"""
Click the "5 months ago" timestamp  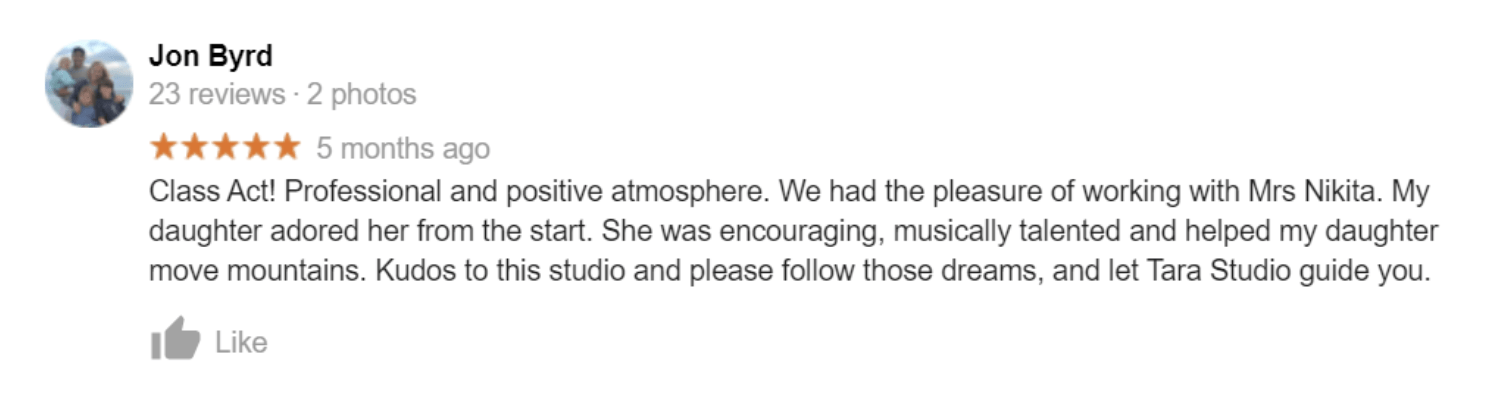click(x=403, y=149)
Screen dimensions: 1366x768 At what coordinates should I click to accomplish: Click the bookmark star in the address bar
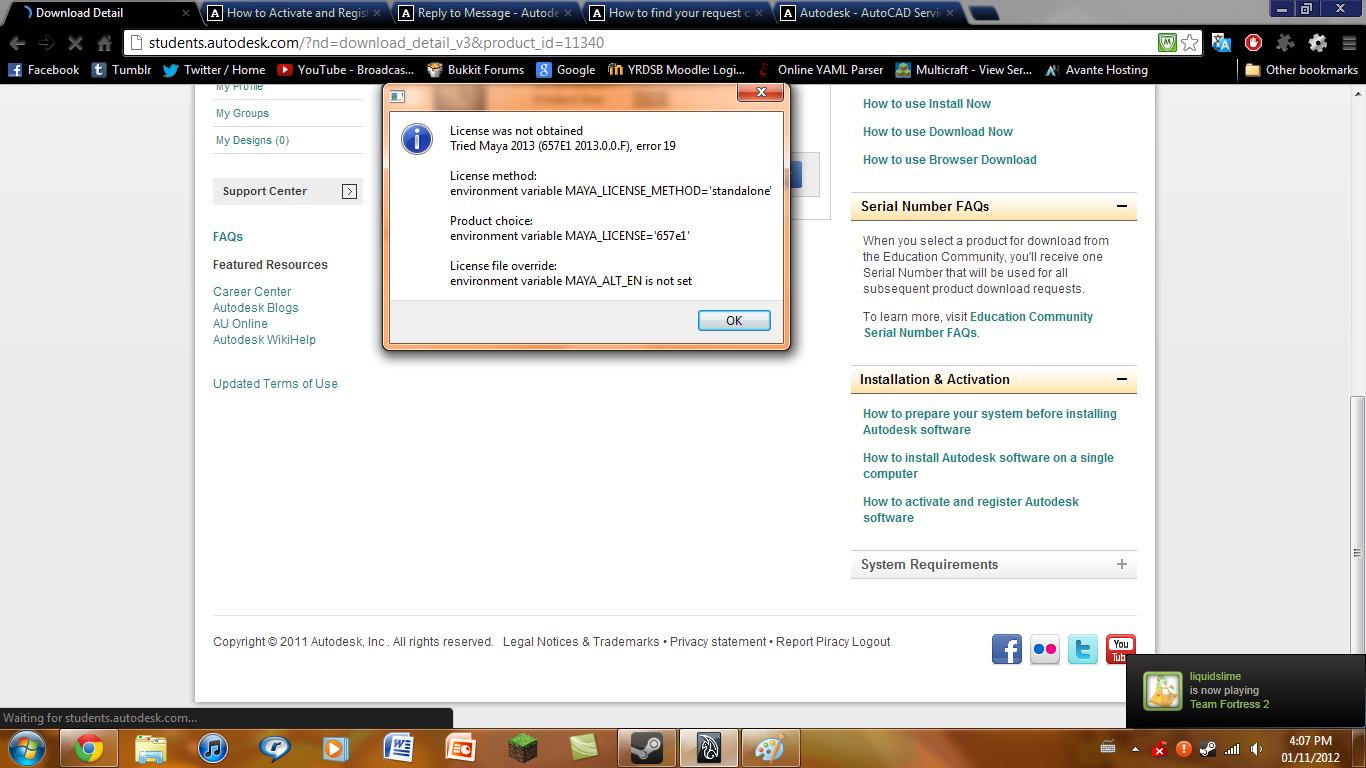click(1188, 43)
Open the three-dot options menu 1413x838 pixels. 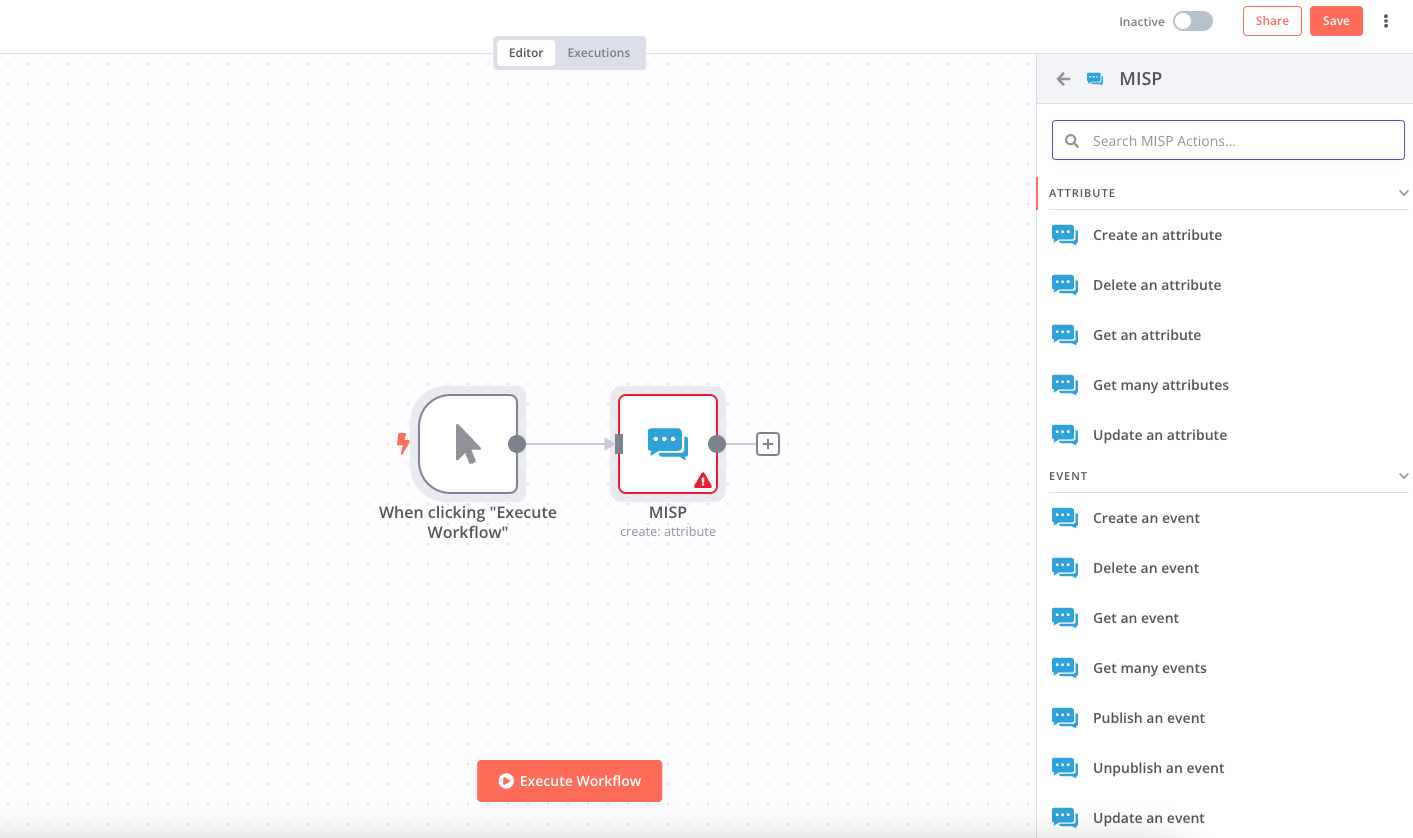point(1386,21)
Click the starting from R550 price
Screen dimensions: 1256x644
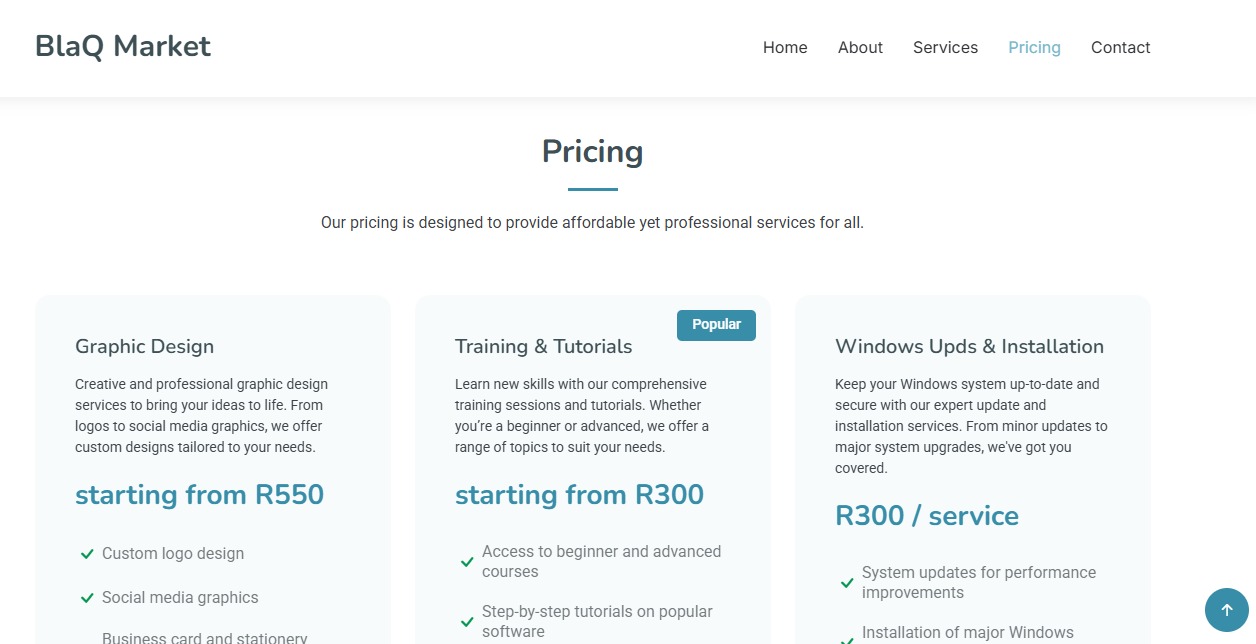tap(199, 495)

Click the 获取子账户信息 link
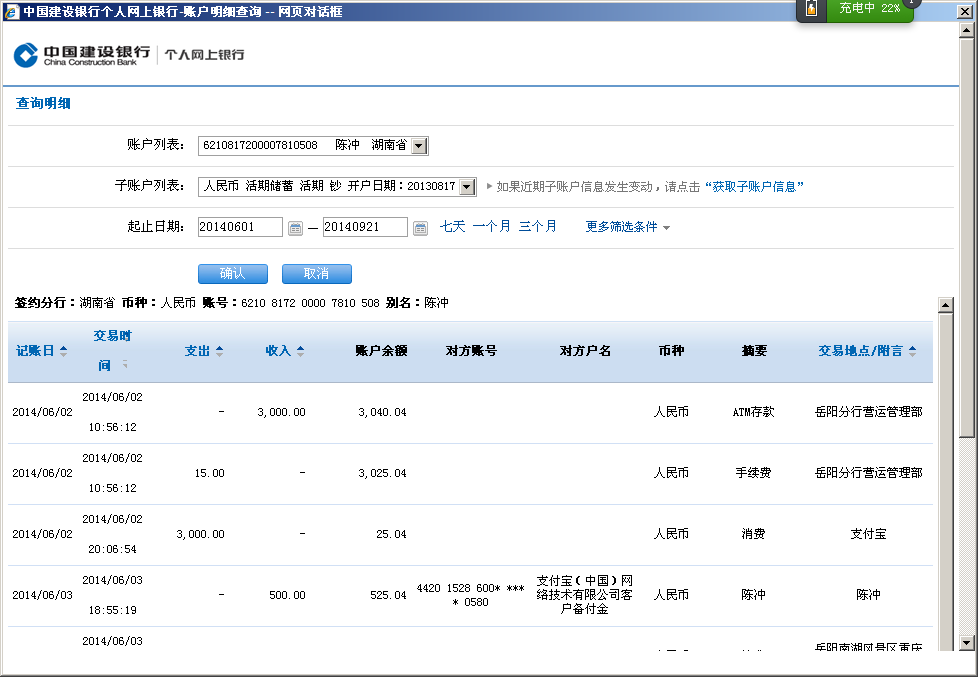[754, 187]
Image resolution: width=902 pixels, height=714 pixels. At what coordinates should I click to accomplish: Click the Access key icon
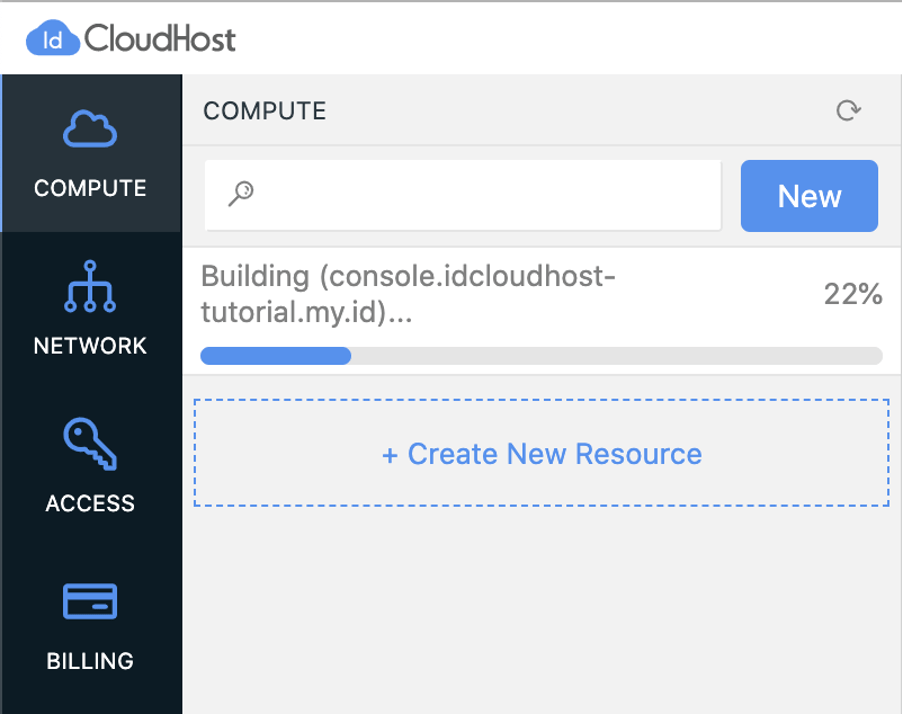(90, 445)
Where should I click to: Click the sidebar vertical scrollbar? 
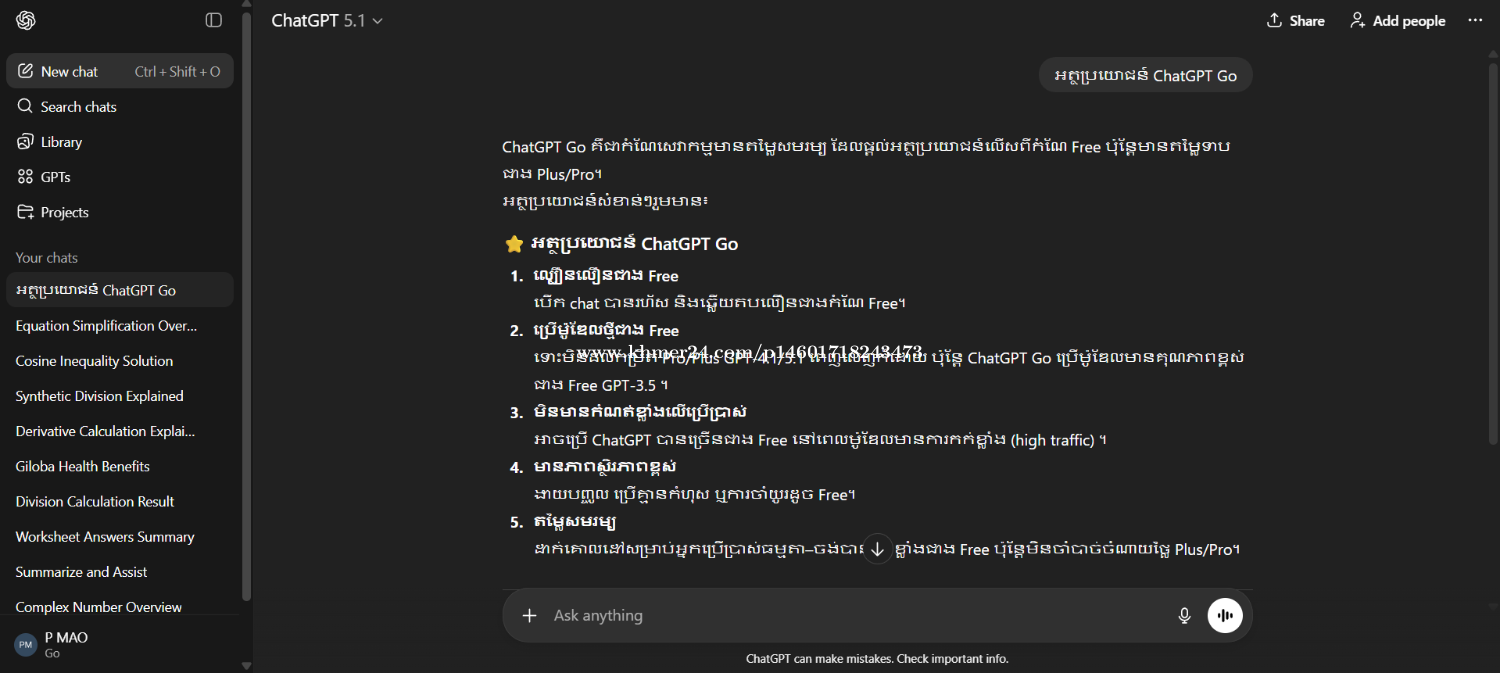coord(246,300)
"""
**What to do:** Pictures should be omitted. Please return exactly the lines from the line that holds "Where should I" through the end of the records.

**Result for this exercise:**
Where should I click to: Click the sidebar vertical scrollbar? 
coord(246,300)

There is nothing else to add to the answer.